Die Versorgungsforschung ist in Deutschland eine vergleichsweise junge Disziplin. Sie untersucht die Strukturen und Abläufe im Gesundheitssystem, z.B. was die Patient/innen tatsächlich von bestimmten Behandlungsverfahren haben, wie ökonomische Anreizsysteme auf die Akteure des Gesundheitswesens wirken oder wie die stationäre und die ambulante Versorgung zusammenwirken. Wichtige Fragen also. Die Daten, die im Gesundheitswesen bei der Versorgung von Patient/innen anfallen, sind naheliegenderweise eine ganz wichtige Datengrundlage der Versorgungsforschung. Nach jahrelangem Ringen wurde nun endlich eine sog. „Datentransparenzregelung“ auf den Weg gebracht, wonach zumindest die Daten, die für den morbiditätsorientierten Risikostrukturausgleich zwischen den Krankenkassen aufbereitet werden, der Forschung zugänglich gemacht werden sollen. Das Deutsche Institut für Medizinische Dokumentation und Information (DIMDI) wurde als datenaufbereitende Stelle bestimmt.
So weit, so gut. Allerdings soll nun das Regionalmerkmal aus dem Datensatz, den das DIMDI erhält, herausgenommen werden. Das hat für alle regionalbezogenen Fragestellungen der Versorgungsforschung erhebliche Folgen. So könnte man z.B. die Frage, ob in Niedersachsen mehr Antibiotika verordnet werden als in Hessen oder ob Ärzte in Norddeutschland mehr Depressionen diagnostizieren als in Süddeutschland, nicht mehr mit den beim DIMDI verfügbaren Daten untersuchen. Solche regionalen Unterschiede in der Gesundheitsversorgung sind aber wichtige Hinweise auf Fehlsteuerungen im Gesundheitswesen, d.h. auf Über-, Unter- oder Fehlversorgung.

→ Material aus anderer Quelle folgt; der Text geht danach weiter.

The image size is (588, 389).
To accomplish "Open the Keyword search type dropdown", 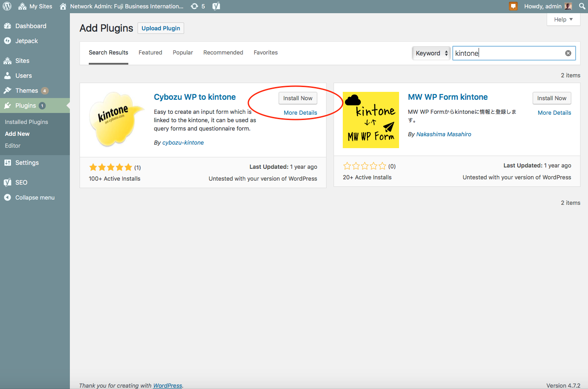I will pyautogui.click(x=431, y=53).
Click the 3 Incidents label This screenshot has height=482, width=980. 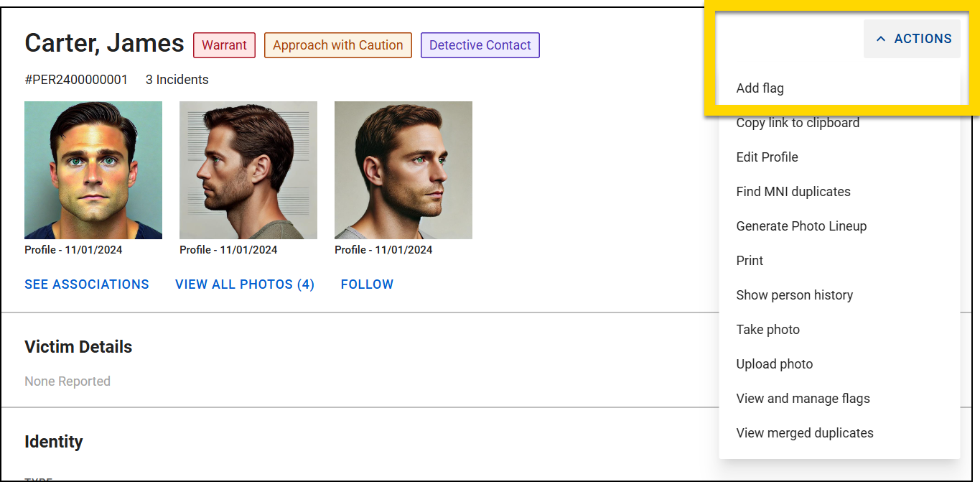(177, 79)
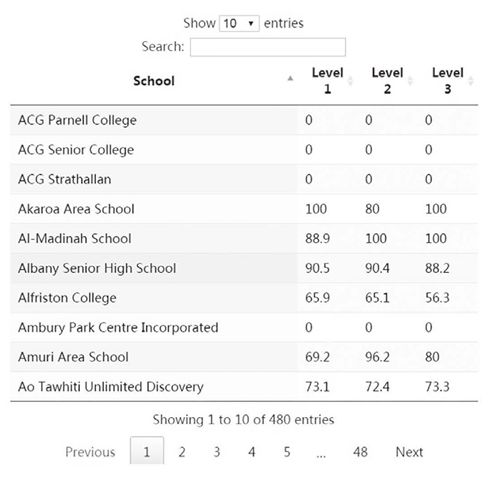Sort by School column arrow icon
This screenshot has width=500, height=480.
290,79
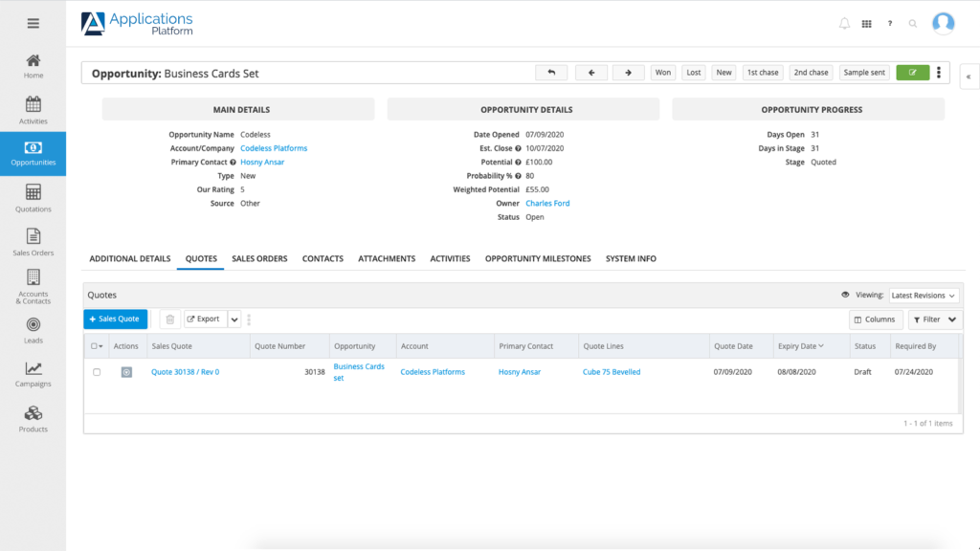Click the notification bell icon
The image size is (980, 551).
[844, 23]
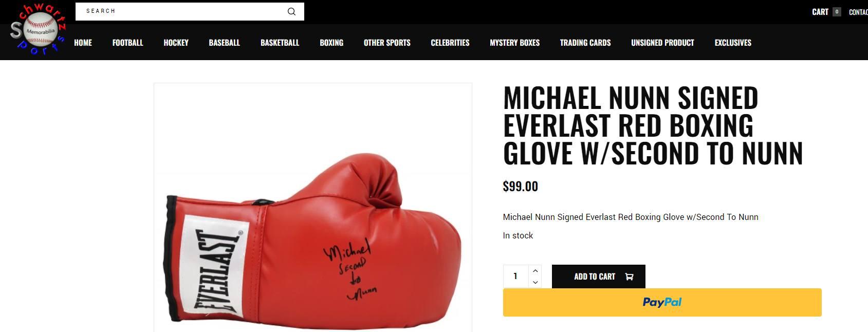Open the Schwartz Sports Memorabilia logo
This screenshot has height=332, width=868.
click(39, 30)
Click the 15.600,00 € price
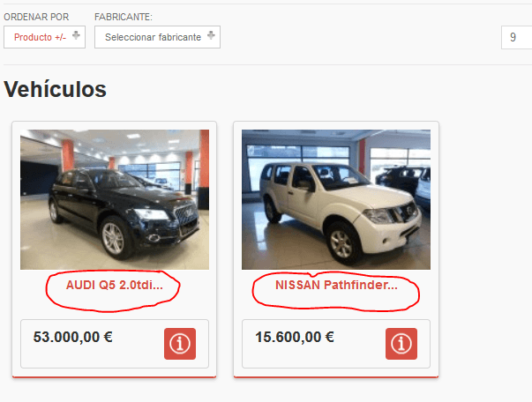The width and height of the screenshot is (532, 402). tap(295, 338)
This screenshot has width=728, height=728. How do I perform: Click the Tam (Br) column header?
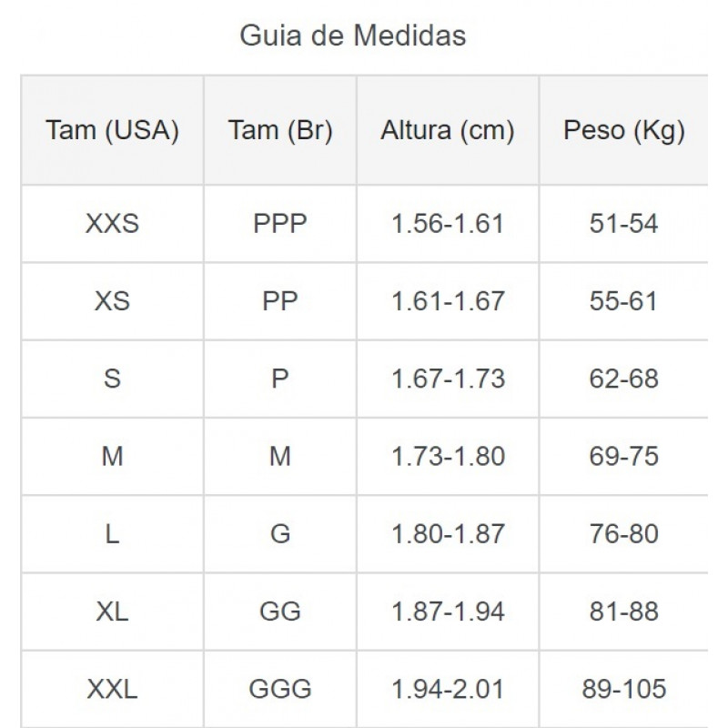pyautogui.click(x=280, y=130)
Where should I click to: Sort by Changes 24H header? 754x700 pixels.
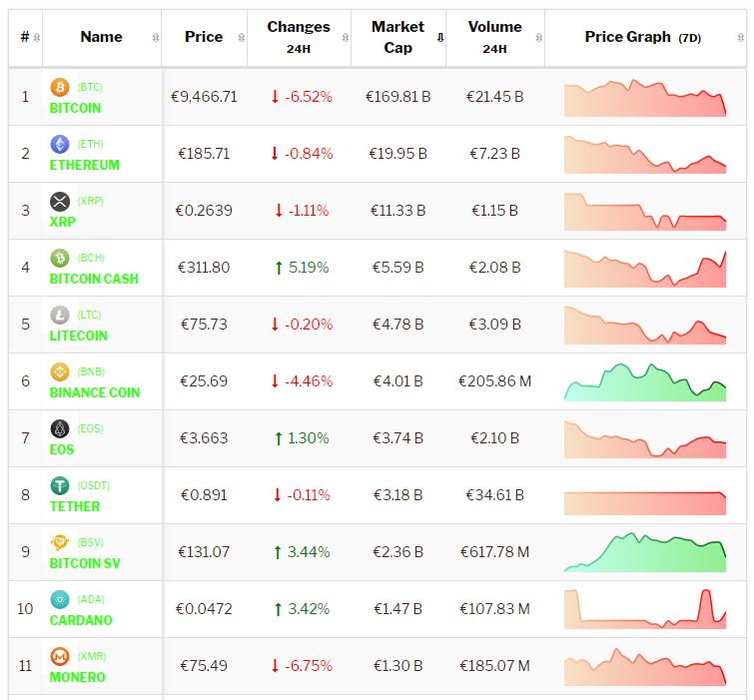[x=298, y=37]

Der Grund für diesen versorgungsforscherischen Schildbürgerstreich ist trivial: Wie so oft, geht es auch hier ums Geld. Es sollen regionale Umverteilungen, die dadurch entstehen, dass die Versicherten in einigen Bundesländern mehr Geld aufbringen als für ihre Versorgung ausgegeben wird, nicht zu einfach nachvollziehbar werden. Solche Umverteilungen sind politisch brisant, da unterbindet man lieber die Nutzbarkeit der Daten beim DIMDI für alle regionalen Fragestellungen. Dagegen wehrt sich nun die Versorgungsforschung durch eine Online-Petition beim Deutschen Bundestag. Mit der Petition 37108 „Forschung – Regionalmerkmal zur Unterstützung der Versorgungsforschung“, die noch bis zum 3.12. läuft und mitgezeichnet werden kann, wird der Deutsche Bundestag aufgefordert, „die Erforschung regionaler Unterschiede in der Gesundheitsversorgung zu ermöglichen und zu stärken, indem das Regionalmerkmal jedes Versicherten weiterhin in den Daten für die Versorgungsforschung (Datentransparenz nach §§ 303a-e SGB V) enthalten bleibt. Dazu möge der Deutsche Bundestag beschließen, dass der Datenaufbereitungsstelle (§ 303d SGB V) die Information über den Wohnort (Landkreis) jedes Versicherten zur Verfügung gestellt wird.“
Ein aus meiner Sicht höchst berechtigtes Anliegen. Die Versorgungsforschung so an die Kette zu legen, ist kein Ruhmesblatt für den Wissenschaftsstandort Deutschland. Man könnte fast meinen, hier hätten ein paar schlaue Finanzpolitiker den Begriff „Datentransparenzregelung“ im Sinne des Orwellschen Ministeriums für Wahrheit verstanden: als Regelung, um Transparenz zu verhindern.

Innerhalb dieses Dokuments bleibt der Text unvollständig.